Le système de pass sanitaire s’articule depuis cet été autour d’une liste noire. Cela n’a rien d’étonnant : on sait qu’il existe un effort de lutte contre la fraude aux faux pass, mais aussi au trafic de pass valides. Des amendes et des peines de prison sont prévues dans la loi pour sanctionner la production ou la détention de ces documents. Cela relève entre autres des peines de faux et d’usage de faux.
Ainsi, la loi prévoit trois ans de prison et 45 000 euros d’amende pour faux ou usage de faux. La personne qui fabrique et utilise de faux documents risque les mêmes peines. Ce sont bien entendu des plafonds prévues par la législation. En cas de procès, les juges apprécieront au cas par cas les situations individuelles. Cependant, l’actualité a montré que les sanctions n’étaient pas pour autant bénignes.
Cette liste noire n’est pas tout à fait nouvelle et son existence et de fait cohérente avec cette politique anti-faux pass. Le 8 août, Cédric O, qui est en charge des sujets relatifs au numérique au sein du gouvernement, indiquait « que ceux qui présentent un pass qui n’est pas le leur encourent de fortes amendes. Les pass abusivement utilisés seront placés sur liste noire et rendus inutilisables. »

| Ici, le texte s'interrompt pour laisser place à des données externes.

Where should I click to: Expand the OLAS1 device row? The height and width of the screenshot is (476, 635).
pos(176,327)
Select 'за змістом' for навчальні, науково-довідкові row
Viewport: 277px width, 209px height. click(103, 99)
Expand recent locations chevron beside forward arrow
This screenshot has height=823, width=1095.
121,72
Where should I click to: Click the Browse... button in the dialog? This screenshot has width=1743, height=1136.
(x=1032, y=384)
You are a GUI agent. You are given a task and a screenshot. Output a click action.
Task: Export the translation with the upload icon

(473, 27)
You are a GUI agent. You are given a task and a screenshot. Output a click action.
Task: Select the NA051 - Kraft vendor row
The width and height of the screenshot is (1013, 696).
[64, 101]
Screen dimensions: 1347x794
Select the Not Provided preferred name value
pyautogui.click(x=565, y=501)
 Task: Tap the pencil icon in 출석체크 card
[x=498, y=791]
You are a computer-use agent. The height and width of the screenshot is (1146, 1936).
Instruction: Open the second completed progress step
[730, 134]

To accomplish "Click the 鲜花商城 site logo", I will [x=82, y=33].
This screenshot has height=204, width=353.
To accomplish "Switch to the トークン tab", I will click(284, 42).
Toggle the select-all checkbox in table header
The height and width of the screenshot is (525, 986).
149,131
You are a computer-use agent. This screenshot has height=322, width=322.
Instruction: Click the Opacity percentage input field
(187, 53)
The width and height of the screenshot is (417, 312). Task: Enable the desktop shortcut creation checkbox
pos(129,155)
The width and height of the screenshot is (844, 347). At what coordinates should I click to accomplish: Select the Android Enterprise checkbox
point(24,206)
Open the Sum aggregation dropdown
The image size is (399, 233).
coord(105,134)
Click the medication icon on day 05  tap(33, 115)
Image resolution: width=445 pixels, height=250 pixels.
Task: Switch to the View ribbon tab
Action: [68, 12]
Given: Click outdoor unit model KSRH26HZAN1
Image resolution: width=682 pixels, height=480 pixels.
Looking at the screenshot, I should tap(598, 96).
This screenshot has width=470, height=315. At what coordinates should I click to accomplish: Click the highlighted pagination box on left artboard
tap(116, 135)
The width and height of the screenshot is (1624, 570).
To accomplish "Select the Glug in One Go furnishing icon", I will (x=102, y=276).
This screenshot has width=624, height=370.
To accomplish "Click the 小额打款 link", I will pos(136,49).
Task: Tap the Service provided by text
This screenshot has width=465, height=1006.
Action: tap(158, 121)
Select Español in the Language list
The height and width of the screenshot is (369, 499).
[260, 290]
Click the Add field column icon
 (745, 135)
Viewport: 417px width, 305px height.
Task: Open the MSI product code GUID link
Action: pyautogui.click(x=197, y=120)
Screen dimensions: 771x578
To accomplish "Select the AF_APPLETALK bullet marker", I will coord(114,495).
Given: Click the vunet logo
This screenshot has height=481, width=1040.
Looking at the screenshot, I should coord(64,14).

En vigueur depuis ce printemps, le pass sanitaire suit un calendrier de fonctionnement qui l’emmène jusqu’au 15 novembre 2021. Le dispositif devrait toutefois être prolongé pour une durée encore indéterminée : il est prévu un projet de loi, qui sera présenté en Conseil des ministres le 13 octobre, pour décaler la date de fin. Le texte devrait être approuvé par le Parlement pour entrer en vigueur.